>> START

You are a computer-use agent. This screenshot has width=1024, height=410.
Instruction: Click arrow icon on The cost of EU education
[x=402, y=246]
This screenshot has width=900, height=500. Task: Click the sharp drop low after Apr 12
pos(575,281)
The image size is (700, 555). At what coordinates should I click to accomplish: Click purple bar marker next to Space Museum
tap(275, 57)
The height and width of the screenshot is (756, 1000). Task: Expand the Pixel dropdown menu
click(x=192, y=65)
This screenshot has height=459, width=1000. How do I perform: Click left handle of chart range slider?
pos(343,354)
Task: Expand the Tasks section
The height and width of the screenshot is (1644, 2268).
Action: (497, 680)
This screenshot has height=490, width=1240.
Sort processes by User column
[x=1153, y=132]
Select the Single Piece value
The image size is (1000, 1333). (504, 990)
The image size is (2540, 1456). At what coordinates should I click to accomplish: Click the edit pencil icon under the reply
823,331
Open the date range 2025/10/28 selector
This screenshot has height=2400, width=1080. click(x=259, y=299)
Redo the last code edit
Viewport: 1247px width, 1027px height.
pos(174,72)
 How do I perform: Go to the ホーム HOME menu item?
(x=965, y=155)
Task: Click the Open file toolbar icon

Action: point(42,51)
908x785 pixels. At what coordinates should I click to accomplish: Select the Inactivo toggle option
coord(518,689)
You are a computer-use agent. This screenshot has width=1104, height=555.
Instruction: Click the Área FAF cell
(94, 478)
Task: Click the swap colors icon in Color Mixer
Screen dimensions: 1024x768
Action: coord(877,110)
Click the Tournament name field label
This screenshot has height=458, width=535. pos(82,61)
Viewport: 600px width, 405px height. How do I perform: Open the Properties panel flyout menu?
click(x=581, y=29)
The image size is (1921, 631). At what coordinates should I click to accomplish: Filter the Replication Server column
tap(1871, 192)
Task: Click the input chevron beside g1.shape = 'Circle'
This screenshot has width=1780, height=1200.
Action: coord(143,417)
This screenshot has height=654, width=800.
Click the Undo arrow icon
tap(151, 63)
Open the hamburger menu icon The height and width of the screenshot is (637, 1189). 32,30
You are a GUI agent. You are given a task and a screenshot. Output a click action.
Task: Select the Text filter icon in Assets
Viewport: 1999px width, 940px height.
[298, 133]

>> END

## [TASK DESCRIPTION]
Rewrite the lines that begin with the one containing "This screenshot has height=459, width=1000." and end with the one containing "(x=965, y=155)", including both, as a Markdown table with the columns Row and Line. Number each row, and leave out any blank lines.

## [FINISHED ANSWER]
| Row | Line |
|---|---|
| 1 | This screenshot has height=459, width=1000. How do I perform: Click left handle of chart range slider? |
| 2 | pos(343,354) |
| 3 | Task: Expand the Tasks section |
| 4 | The height and width of the screenshot is (1644, 2268). |
| 5 | Action: (497, 680) |
| 6 | This screenshot has height=490, width=1240. |
| 7 | Sort processes by User column |
| 8 | [x=1153, y=132] |
| 9 | Select the Single Piece value |
| 10 | The image size is (1000, 1333). (504, 990) |
| 11 | The image size is (2540, 1456). At what coordinates should I click to accomplish: Click the edit pencil icon under the reply |
| 12 | 823,331 |
| 13 | Open the date range 2025/10/28 selector |
| 14 | This screenshot has height=2400, width=1080. click(x=259, y=299) |
| 15 | Redo the last code edit |
| 16 | Viewport: 1247px width, 1027px height. |
| 17 | pos(174,72) |
| 18 |  How do I perform: Go to the ホーム HOME menu item? |
| 19 | (x=965, y=155) |